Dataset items
-=-=-

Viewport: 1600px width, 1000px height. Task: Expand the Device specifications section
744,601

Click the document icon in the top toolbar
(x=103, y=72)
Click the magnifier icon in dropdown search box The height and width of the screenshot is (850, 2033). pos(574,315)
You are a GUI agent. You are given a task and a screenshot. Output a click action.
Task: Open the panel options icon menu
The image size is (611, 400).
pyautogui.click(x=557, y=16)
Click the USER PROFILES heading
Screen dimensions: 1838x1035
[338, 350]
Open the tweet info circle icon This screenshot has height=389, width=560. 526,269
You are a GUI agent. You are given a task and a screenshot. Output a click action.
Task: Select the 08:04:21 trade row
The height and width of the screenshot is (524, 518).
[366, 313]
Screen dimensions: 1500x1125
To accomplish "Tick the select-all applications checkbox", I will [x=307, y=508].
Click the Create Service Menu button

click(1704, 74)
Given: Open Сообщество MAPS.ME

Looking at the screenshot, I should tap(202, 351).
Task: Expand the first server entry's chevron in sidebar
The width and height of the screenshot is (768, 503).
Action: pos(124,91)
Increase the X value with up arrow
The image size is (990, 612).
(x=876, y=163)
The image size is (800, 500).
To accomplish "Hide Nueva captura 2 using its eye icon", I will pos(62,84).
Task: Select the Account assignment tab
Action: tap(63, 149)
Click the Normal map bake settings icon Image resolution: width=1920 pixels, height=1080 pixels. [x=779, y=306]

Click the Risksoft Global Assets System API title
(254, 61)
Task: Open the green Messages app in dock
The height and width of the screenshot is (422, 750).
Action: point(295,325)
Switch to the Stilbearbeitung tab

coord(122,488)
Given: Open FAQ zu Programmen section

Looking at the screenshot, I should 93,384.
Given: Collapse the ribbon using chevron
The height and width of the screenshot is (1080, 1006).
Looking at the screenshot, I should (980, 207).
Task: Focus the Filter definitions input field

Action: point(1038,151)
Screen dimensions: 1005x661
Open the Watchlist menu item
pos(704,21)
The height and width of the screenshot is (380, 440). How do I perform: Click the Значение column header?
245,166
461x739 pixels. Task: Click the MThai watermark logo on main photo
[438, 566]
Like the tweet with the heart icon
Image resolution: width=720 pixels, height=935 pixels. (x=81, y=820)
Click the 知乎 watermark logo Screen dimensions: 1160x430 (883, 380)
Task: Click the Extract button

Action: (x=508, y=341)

-=-=-

YOUR OBJECTIVE:
Each entry must be retyped exactly as it was written above.

RESPONSE:
Viewport: 1600px width, 1000px height. Task: Expand the Device specifications section
744,601

Click the document icon in the top toolbar
(x=103, y=72)
Click the magnifier icon in dropdown search box The height and width of the screenshot is (850, 2033). pos(574,315)
You are a GUI agent. You are given a task and a screenshot. Output a click action.
Task: Open the panel options icon menu
The image size is (611, 400).
pyautogui.click(x=557, y=16)
Click the USER PROFILES heading
Screen dimensions: 1838x1035
[338, 350]
Open the tweet info circle icon This screenshot has height=389, width=560. 526,269
You are a GUI agent. You are given a task and a screenshot. Output a click action.
Task: Select the 08:04:21 trade row
The height and width of the screenshot is (524, 518).
[366, 313]
Screen dimensions: 1500x1125
To accomplish "Tick the select-all applications checkbox", I will [x=307, y=508].
Click the Create Service Menu button

click(1704, 74)
Given: Open Сообщество MAPS.ME

Looking at the screenshot, I should tap(202, 351).
Task: Expand the first server entry's chevron in sidebar
The width and height of the screenshot is (768, 503).
Action: pos(124,91)
Increase the X value with up arrow
The image size is (990, 612).
(x=876, y=163)
The image size is (800, 500).
To accomplish "Hide Nueva captura 2 using its eye icon", I will pos(62,84).
Task: Select the Account assignment tab
Action: tap(63, 149)
Click the Normal map bake settings icon Image resolution: width=1920 pixels, height=1080 pixels. [x=779, y=306]

Click the Risksoft Global Assets System API title
(254, 61)
Task: Open the green Messages app in dock
The height and width of the screenshot is (422, 750).
Action: point(295,325)
Switch to the Stilbearbeitung tab

coord(122,488)
Given: Open FAQ zu Programmen section

Looking at the screenshot, I should 93,384.
Given: Collapse the ribbon using chevron
The height and width of the screenshot is (1080, 1006).
Looking at the screenshot, I should (980, 207).
Task: Focus the Filter definitions input field

Action: point(1038,151)
Screen dimensions: 1005x661
Open the Watchlist menu item
pos(704,21)
The height and width of the screenshot is (380, 440). How do I perform: Click the Значение column header?
245,166
461x739 pixels. Task: Click the MThai watermark logo on main photo
[438, 566]
Like the tweet with the heart icon
Image resolution: width=720 pixels, height=935 pixels. (x=81, y=820)
Click the 知乎 watermark logo Screen dimensions: 1160x430 (883, 380)
Task: Click the Extract button

Action: (x=508, y=341)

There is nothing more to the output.